• **PROBLEM DESCRIPTION**:
Answer these from the interview with Jim DeRogatis below, one line each:
(a) What is the title of the book DeRogatis has published?
(b) On what date is the #IMNOJANEDOE event?
(c) In what month and year did he get the fax that started the story?

• **SOURCE EXCERPT**:
• • •

As Ronan Farrow has with Harvey Weinstein, Matt Lauer and the manipulative culture of male empowerment over women in the film and news business, Jim DeRogatis has done so with Robert “R.” Kelly and music.
Only, DeRogatis – a revered music journalist with major chops in investigative beat journalism – has been at this, singularly and doggedly, for 20 years, as the only man who would listen to, and believe, over 40 black girls-turned-women and their families pour over the torturous aspects of rape and abuse at Kelly's hands.
“I've never not taken that phone call,” said DeRogatis when asked if the case is over now that he's published "Soulless: The Case Against R. Kelly," with its subject behind bars for six months. DeRogatis is one part of a night of revelation at the annual First Person Arts Festival taking part in the event’s marquee production, #IMNOJANEDOE on Nov. 3. He sat down with us ahead of the event.
You have lived with this story for 20 years. Are you at all tired of having to re-run or re-live this for people who are only now dealing with R. Kelly's guilt?
Yeah. I hate it. I'd rather be talking to you about Lizzo or virtually anything else.
I get it, but, why keep doing it? Why keep going?
I hate the Javier narrative, that I AM OBSESSED with R. Kelly (laughs). Early in my career, when I was an investigative beat reporter in New Jersey, and writing music for free for fanzines, I had two brilliant women editors who were mentors. They told me that sometimes you choose the story, and sometimes your story chooses you. So, since November 2000 when I got the fax that started this – Robert has a problem, Robert likes young girls – turned out to be true, it's not me chasing the story. It is women coming to me who saw my stories and saying that I got it right. They say, “I have a story. No one will listen to me.”
And so it continues then.
To me, you're not a reporter, much less a human being, if a woman is on the phone, saying, "No one will listen to me. Can I tell you my story," and you don't take that call. Whether it's the girls who spoke to me in the fall of 2000 – and girls is the right word, as their contact with me started at age 14 and 15 – or the Savages and the Clarys coming to me in 2016 about the cult story, and 48 women whose stories I heard in the intervening years … this story chose me.
You are coming to Philly for a festival that focuses on the memoir as art. How is this story your story?

• • •

• **DATASET EXCERPTS**:
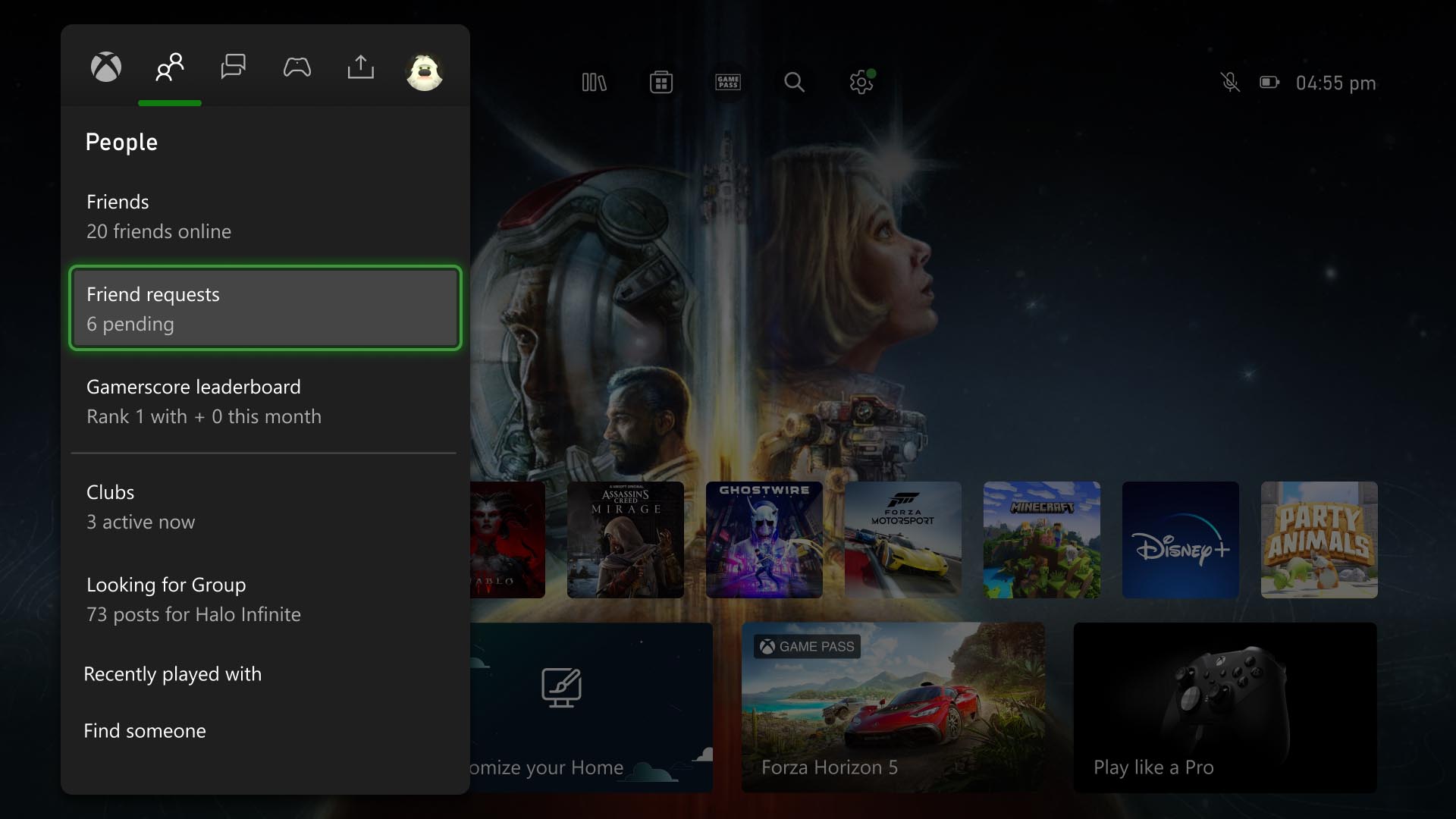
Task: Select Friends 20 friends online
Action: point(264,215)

• • •

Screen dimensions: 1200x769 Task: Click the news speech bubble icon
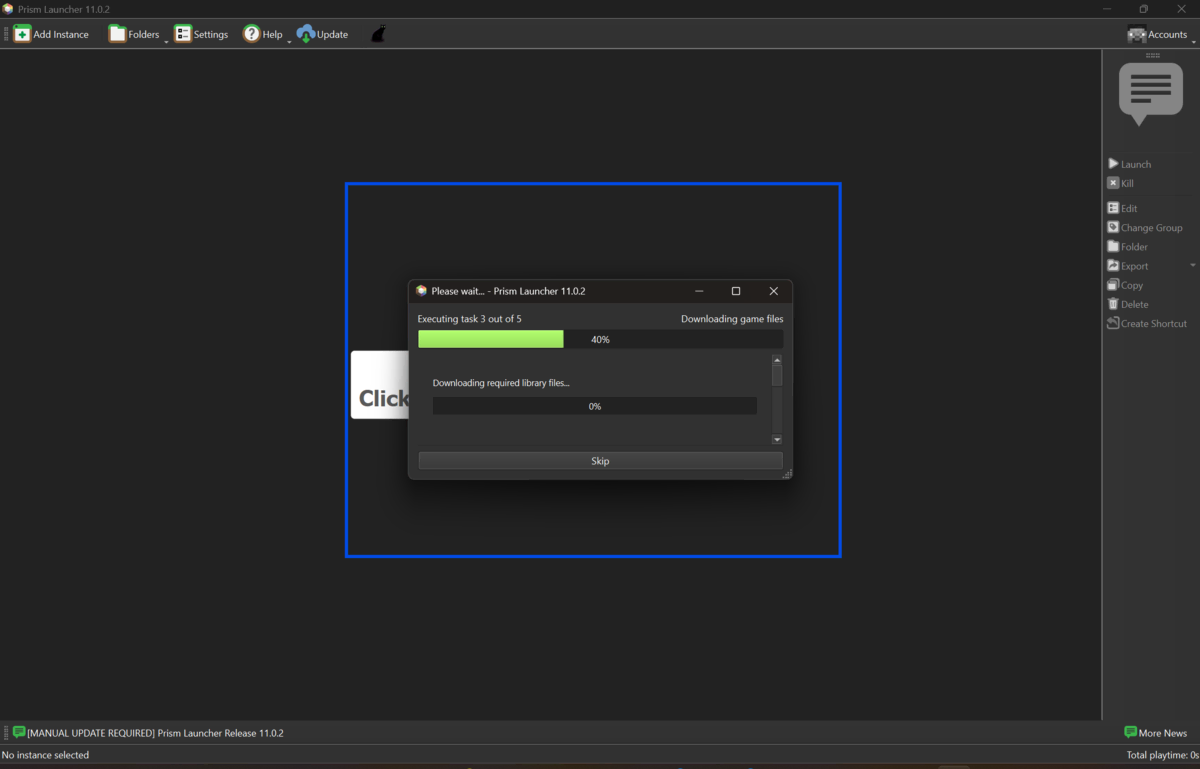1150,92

• • •

• **COMPLETE RESPONSE**:
(a) "Soulless: The Case Against R. Kelly"
(b) Nov. 3
(c) November 2000